Annata da brividi per Think Tools
Profondo rosso per Think Tools nel 2000: il produttore zurighese di software ha riscontrato delle perdite per 19,8 milioni di franchi, contro un utile di 3,9 milioni nel 1999. Un risultato preoccupante, registrato malgrado il balzo del 139 % del fatturato, salito a 25,3 milioni di franchi.
Il pesante passivo è da attribuire essenzialmente all’ammortamento eccezionale di 25 milioni di franchi, conseguenza del fallimento del progetto di banca online y-o-u con Vontobel e ad un accantonamento supplementare straordinario di 6,6 milioni di franchi, sottolinea mercoledì un comunicato della direzione di Think Tools.

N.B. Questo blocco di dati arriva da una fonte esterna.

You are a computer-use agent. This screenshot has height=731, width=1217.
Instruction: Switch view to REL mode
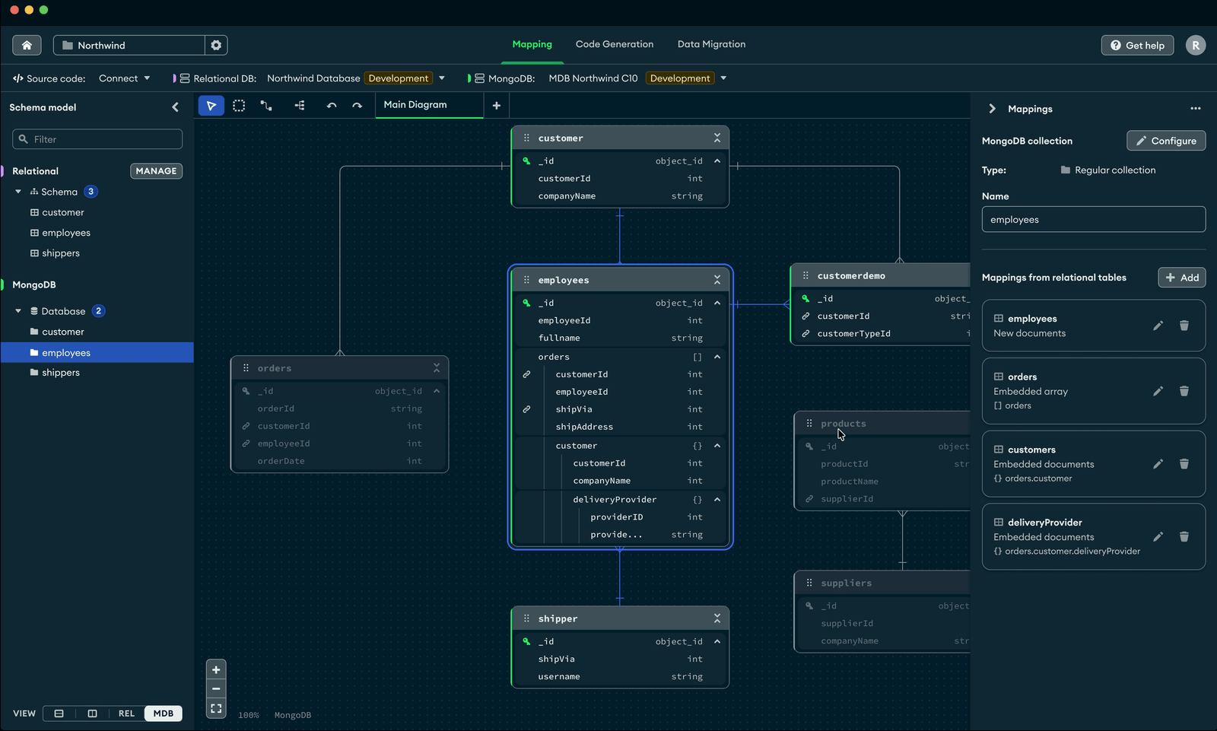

L’utile operativo è progredito del 108 %, fissandosi a 10,5 milioni di franchi, mentre la disponibilità di fondi alla fine del 2000 era pari a 99,6 milioni.
Per il primo semestre dell’anno, Think Tools prevede nuovi oneri per 4,5 milioni di franchi. Il ritorno in zona utili è prevista già nel secondo trimestre con un fatturato equivalente a quello dell’anno scorso, promette la direzione dell’azienda.
Nell’ambito di una riorganizzazione, il Consiglio d’amministrazione sarà modificato. Jack Schmuckli, ex direttore generale di Sony Europa, assumerà la carica di presidente. Quattro amministratori si dimetteranno.
Oltre a Schmuckli, saranno proposti Thomas Schmidheiny, quale vicepresidente, Peter Friedli e Albrecht von Müller. Quest’ultimo rimane quindi nel Cda, ma lascia la carica di presidente. Von Müller «si concentrerà nelle attività di ricerca», indica l’impresa.